Now consider the previous heifer's counterpart calving at the same age in the same region in the same year and producing the same amount of actual milk but calving in January not August. With former factors (factor for region 5/20 months/January is 1.33), her adjusted production was 20,000 × 1.33 = 26,600. With new factors (factor for time period 5/region 5/parity 1/20 months/January is 1.350), her adjusted production would be 20,000 × 1.350 = 27,000. Notice, in January, adjusted production is actually 400 pounds higher with new factors. New factors for young ages of calving in favorable months tended to be slightly larger than former factors, largely because, as previously mentioned, new models better accounted for genetic trend.

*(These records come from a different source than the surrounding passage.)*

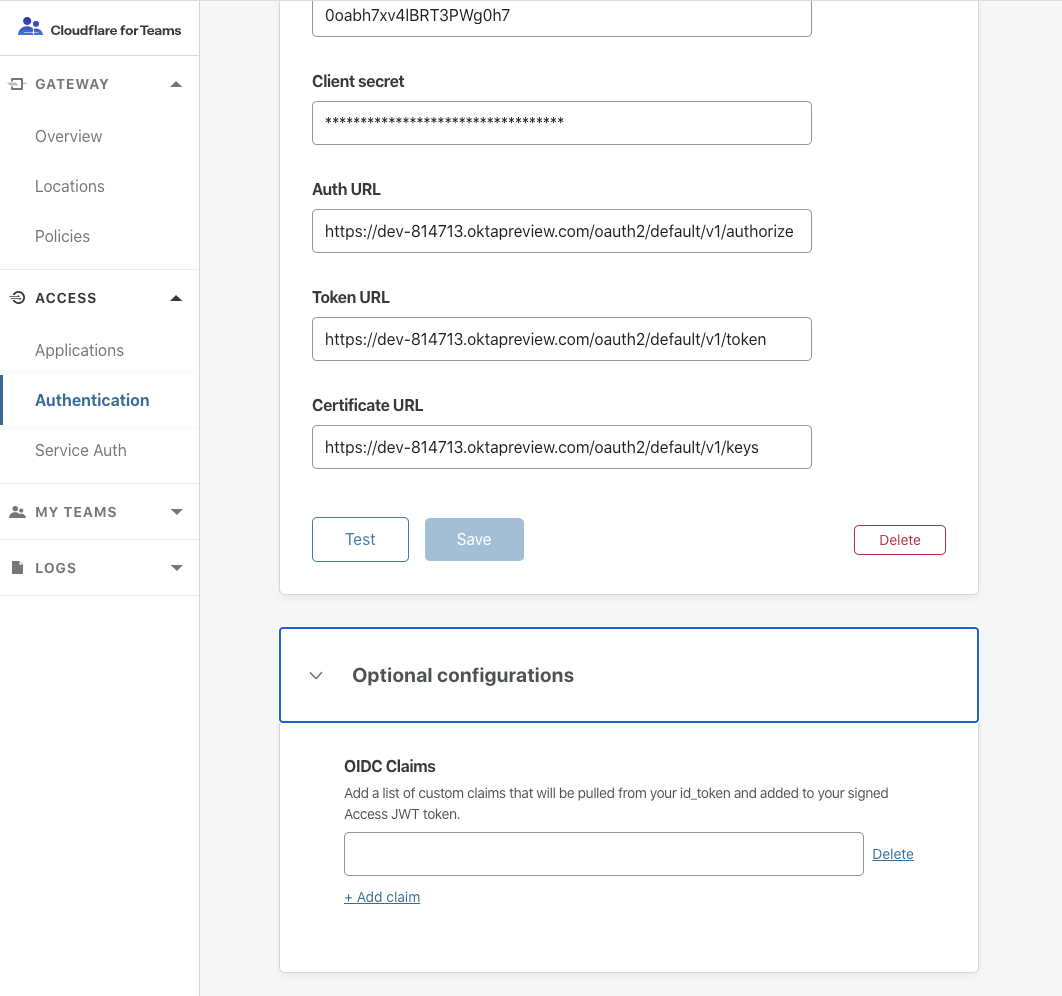The width and height of the screenshot is (1062, 996).
Task: Click the + Add claim link
Action: (x=382, y=897)
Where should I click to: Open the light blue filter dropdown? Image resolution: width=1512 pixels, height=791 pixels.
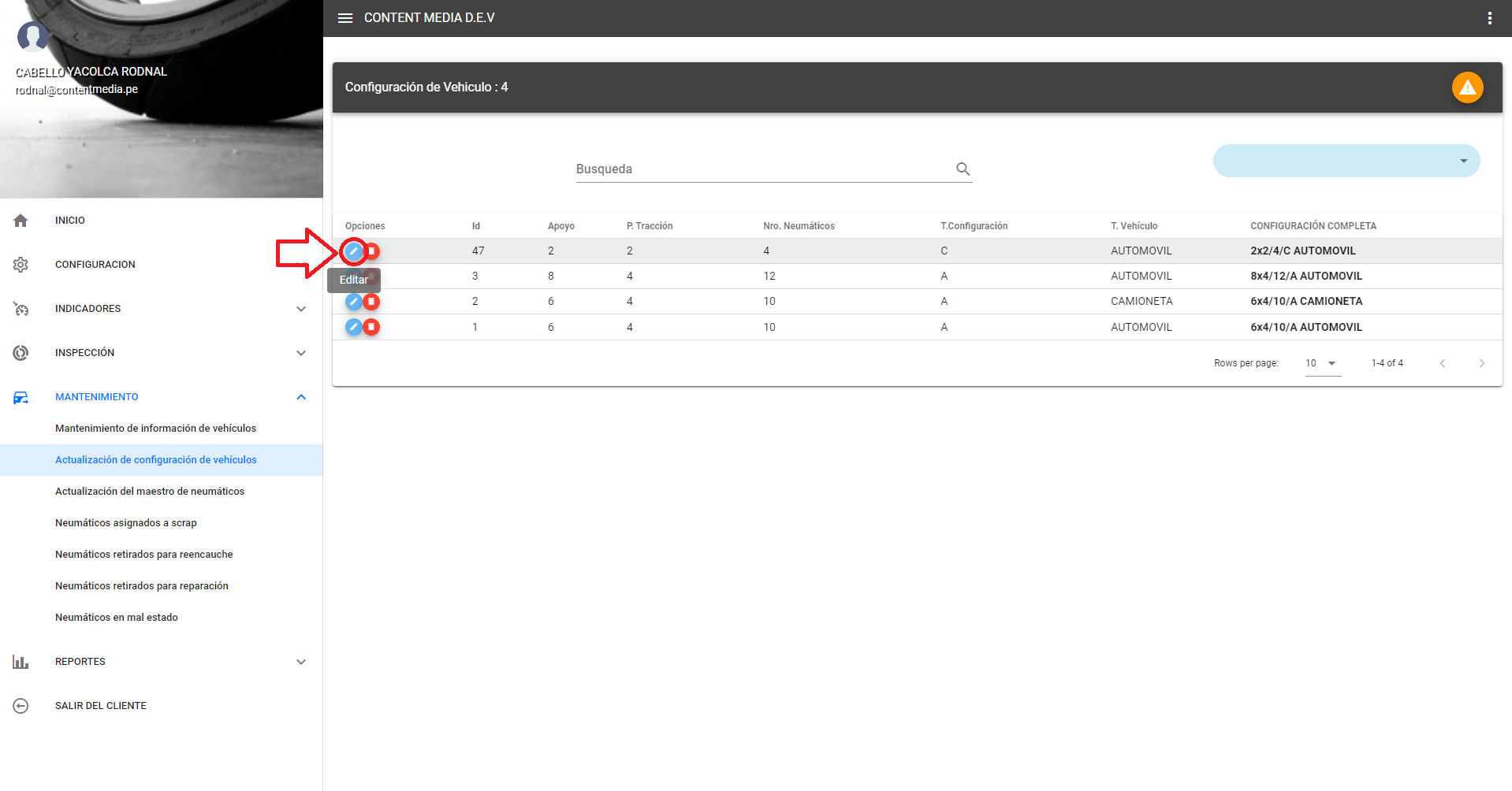pos(1346,161)
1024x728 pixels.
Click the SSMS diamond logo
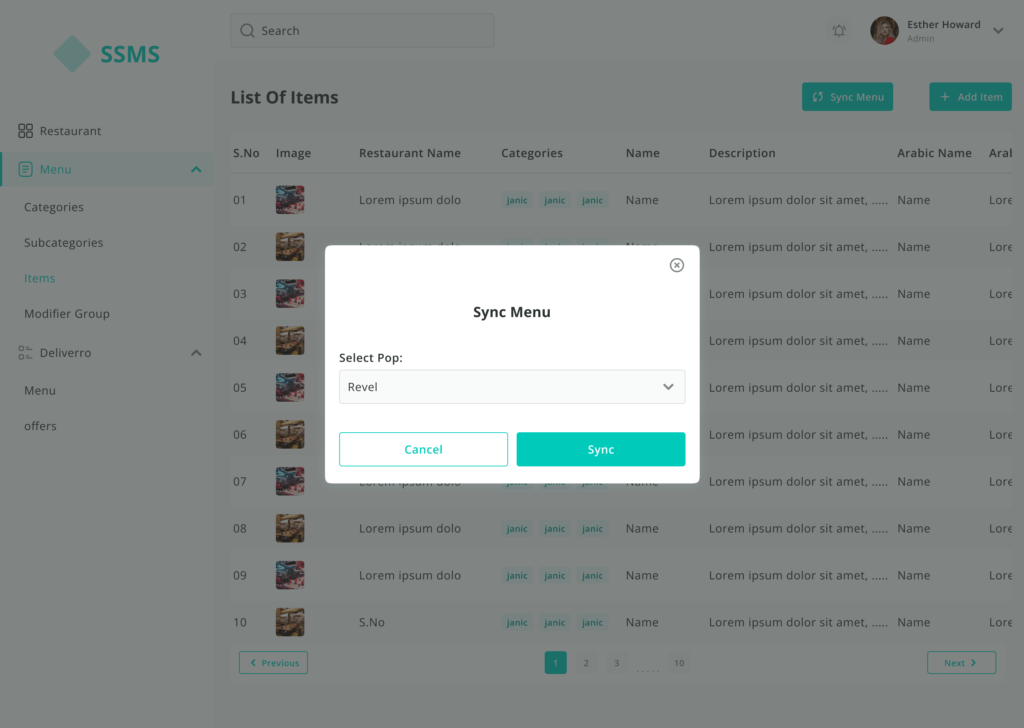pyautogui.click(x=72, y=54)
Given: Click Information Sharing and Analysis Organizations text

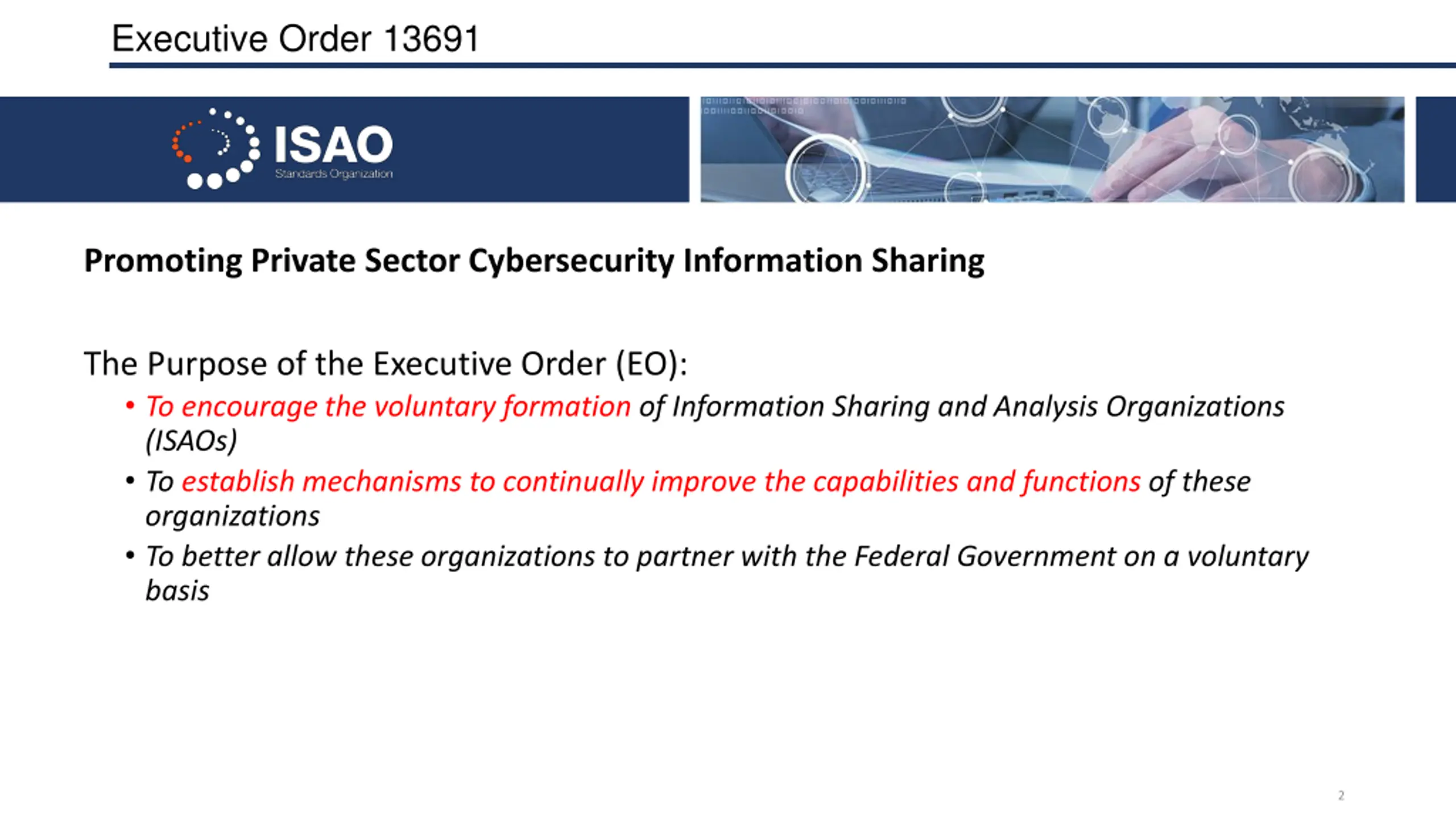Looking at the screenshot, I should tap(978, 407).
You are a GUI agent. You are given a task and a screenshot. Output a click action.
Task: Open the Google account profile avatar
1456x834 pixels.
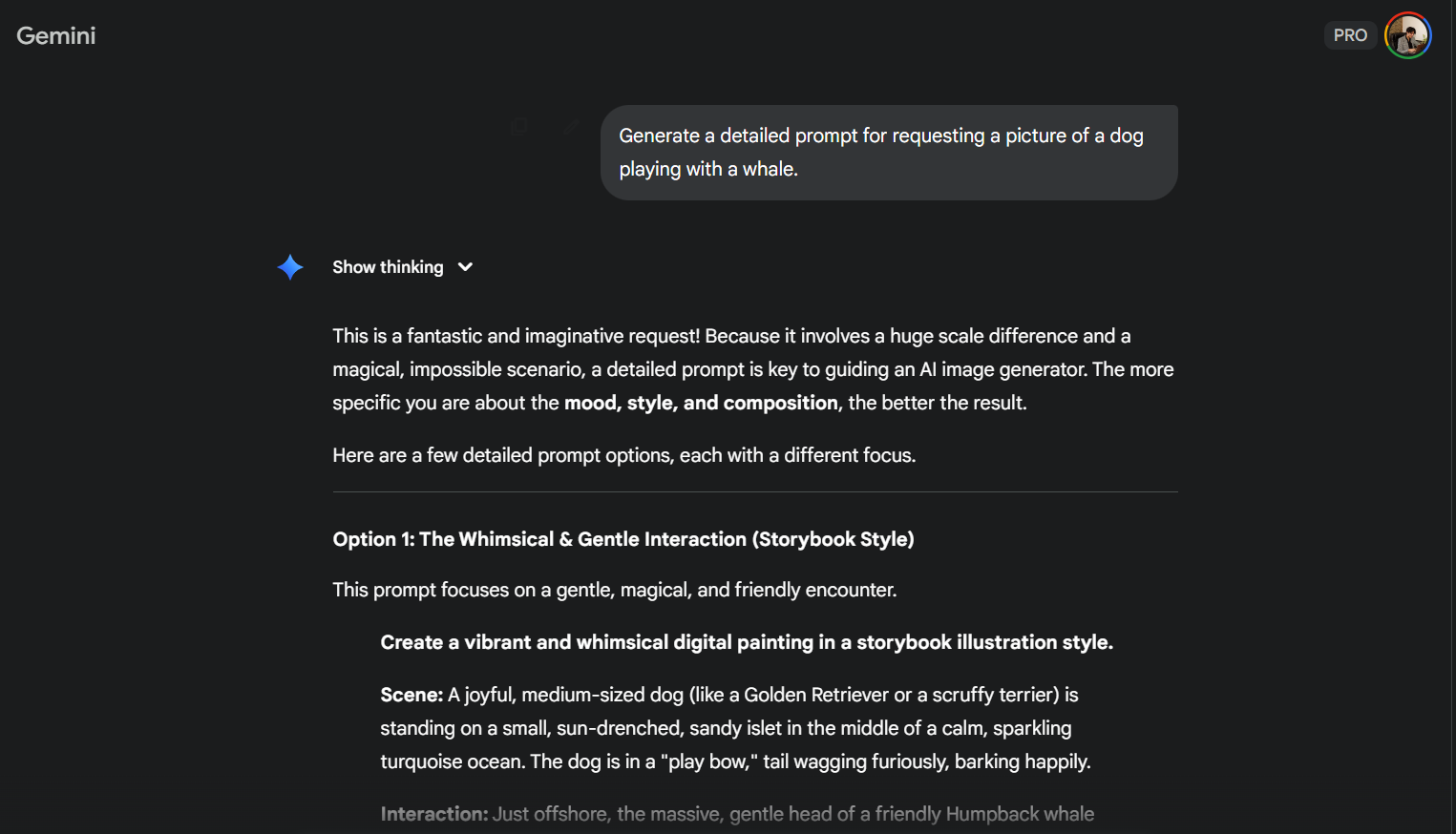coord(1407,35)
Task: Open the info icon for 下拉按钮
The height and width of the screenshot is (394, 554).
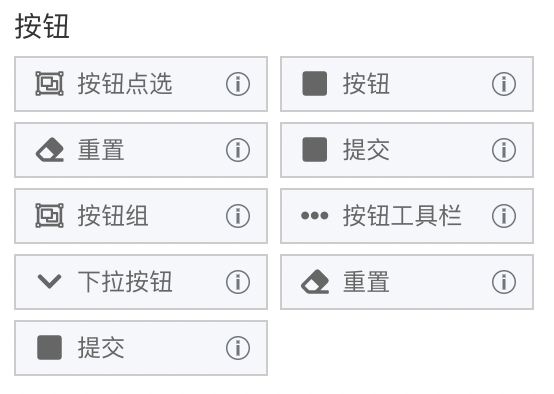Action: click(238, 282)
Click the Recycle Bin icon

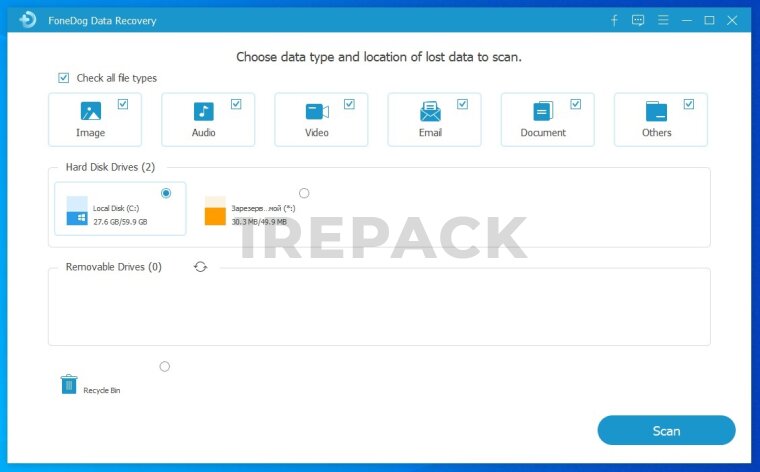[x=69, y=384]
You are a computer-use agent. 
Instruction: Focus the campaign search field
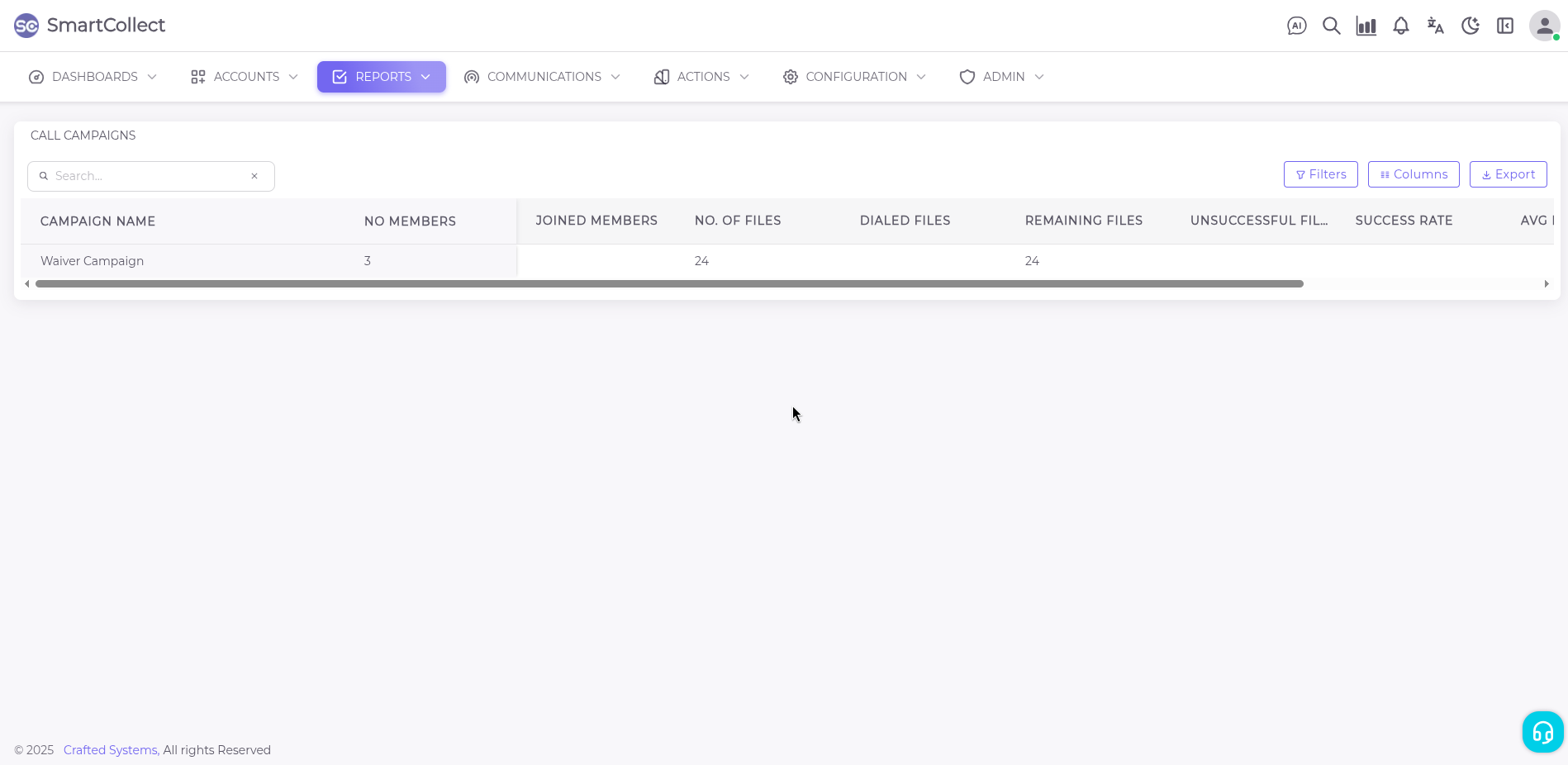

To illustrate the impact of including parity differences in the adjustment procedure, consider 2 cows calving since 1987, in January in region 5 at 45 months of age with 120 days open in the previous lactation and with actual 2X-305 records of 20,000 pounds. Cow A is calving for the second time, but Cow B is calving for the third time. With former factors (factor for region 5/45 months/January is 1.05), adjusted production was 20,000 × 1.05 = 21,000 for both cows. With new factors, adjusted milk for cow A (factor for time period 5/region 5/parity 2/45 months/January is 1.350) will be 20,000 × 1.038 = 20,760. With new factors, adjusted milk for cow B (factor for time period 5/region 5/parity 3/45 months/January is 1.015) will be 20,000 × 1.015 = 20,300. Thus, the difference is 460 pounds. For cows calving at the same age, multiplicative adjustment factors were larger for first than second parity, slightly larger for second than third parity, smaller for third than fourth parity, and smaller for fourth than fifth parity.


References

McDaniel, B. T. 1973. Merits and problems of adjusting to other than mature age. Journal of Dairy Science 56:959-967.

Norman, H. D., T. R. Meinert, M. M. Schutz, and J. R. Wright. 1995. Age and seasonal effects on Holstein yield for four regions of the United States over time. Journal of Dairy Science 78:1855-1861.

Schutz, M. M., and H. D. Norman. 1994. Adjustment of Jersey milk, fat, and protein records across time for calving age and season. Journal of Dairy Science 72(Suppl. 1):267 (abstr. 1030).